High Court subpoenas Chirwa to testify in Findlay case
By Mwaka Ndawa
THE Lusaka High Court has subpoenaed DEC director general Mary Chirwa to testify.
This is in a matter where former president Edgar Lungu’s associate Valden Findlay, his wife Dessislava and his four companies have petitioned the state for seizing their accounts on the pretext that Findlay was a crook, committed fraud among various financial crimes.
Findlay, his wife’s law firm and businesses want Chirwa to produce an Anti-Money Laundering Unit Investigation report on the payments received by one of his companies from the Ministry of Finance, among other documents.
Judge Susan Wanjelani has granted the plaintiffs leave to issue a writ of subpoena ad testificandum (a court summon to appear and give oral testimony for use at a hearing or trial) and duces tecum (a type of subpoena that requires the witness to produce a document or documents pertinent to a proceeding) to Chirwa.
The DEC boss is on April 22 expected to appear before judge Wanjelani at 10:30 to aid Findlay’s case by giving evidence and producing relevant documents.
“You are commanded in the President’s name to attend before the High Court for Zambia at Lusaka before judge S.M. Wanjelani on 22nd April, 2022 at 10:30 in the fore noon and so from day to day until the above cause is tried, to give evidence on behalf of the Petitioners and also bring with you and produce at the time and place aforesaid the following documents:
1. Anti-Money Laundering Unit Investigation Report on the payments received by D. Findlay and Associates from Ministry of Finance.
2. Joint Task Force investigation team report on the payments received from Ministry of Finance to D. Findlay and Associates; and
3. Such other documents that are relevant to the Investigations on the payments received by D. Findlay and Associates from Ministry of Finance.
Witness statement filed by Makebi Zulu Advocates,” read the summons.

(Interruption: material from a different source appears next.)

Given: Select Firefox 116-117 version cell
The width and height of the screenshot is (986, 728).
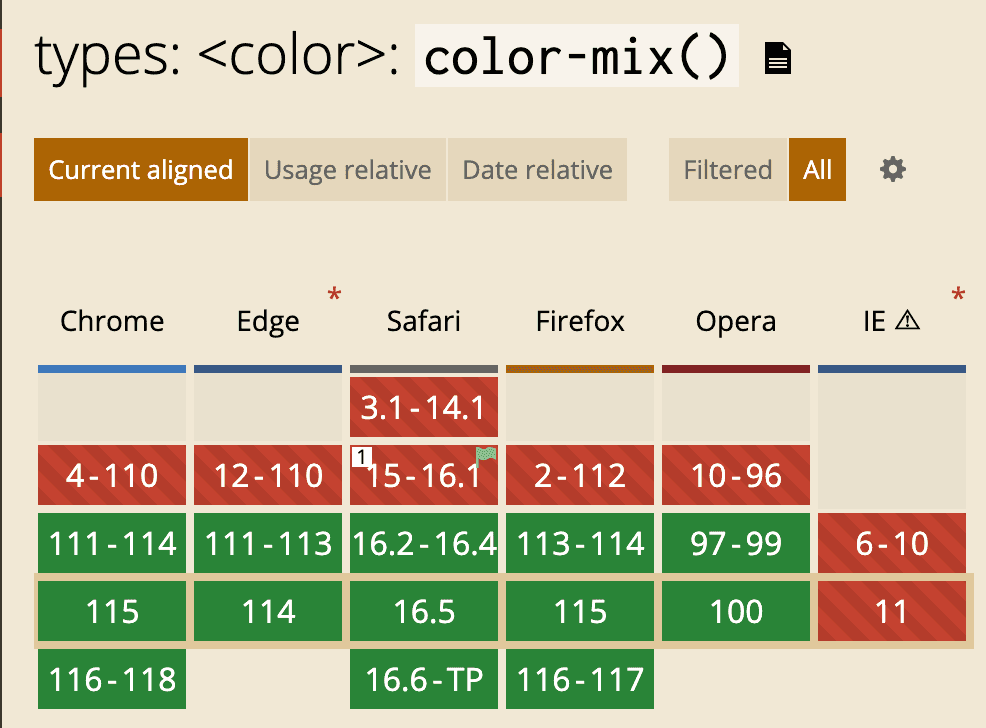Looking at the screenshot, I should coord(580,679).
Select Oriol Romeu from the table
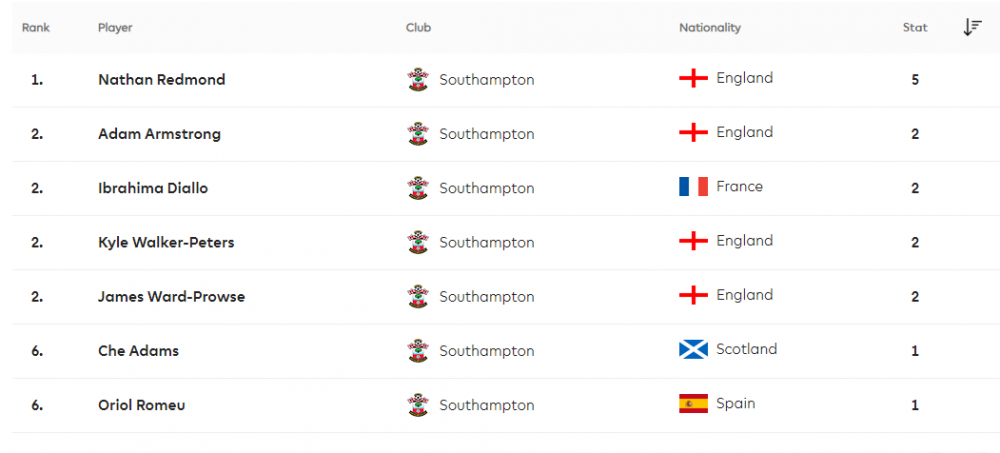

Findlay, a businessman, Dessislava Findlay trading as D Findlay and Associates, Twatotela Properties Limited, Chrismar Earth Moving Equipment Limited and Greenview Service Providers say the secretive freezing of their accounts by the DEC without communication is a violation of their rights to be informed about the allegations they face before DEC takes an arbitrary action and for them to have representation to obtain reliefs from punitive measures taken.
Findlay claimed that the wealth grabbed from him by the Drug Enforcement Commission was clean as it was amassed from rentals and various business activities which he was engaged in with tax liabilities, having been duly paid and the same could be easily verified and explained.
He said the money in the law firm’s account belonged to clients and was received by his wife to be distributed and transferred upon the clients’ requests during business operations.
The plaintiffs are seeking a declaratory order that the seizure notices on their accounts are illegal
They want a declaration that the freezing of the accounts without notification and being given an opportunity to legal representation violates their rights to the presumption of innocence and fair hearing before punishment is meted out on them.
The plaintiffs are seeking an order that the accounts be released.
In its answer to the petition, the State said it seized Harry Valden Findlay’s bank account including that of his wife’s law firm and his businesses as it was tipped that the Ministry of Finance had illicitly paid out K386,265,277 to one of his business accounts.
The office of the Attorney General clarified that the bank accounts were frozen by the Drug Enforcement Commission (DEC) based on reasonable suspicion that the petitioners were involved in money laundering activities and there was need to safeguard the money in the subject accounts which is reasonably believed to belong to the national treasury.
“One of the reasons for seizing or freezing the petitioners’ bank accounts is to prevent the petitioners from moving or dealing with the money in the subject accounts so as not to jeopardise the criminal investigations,” said Attorney General Mulilo Kabesha.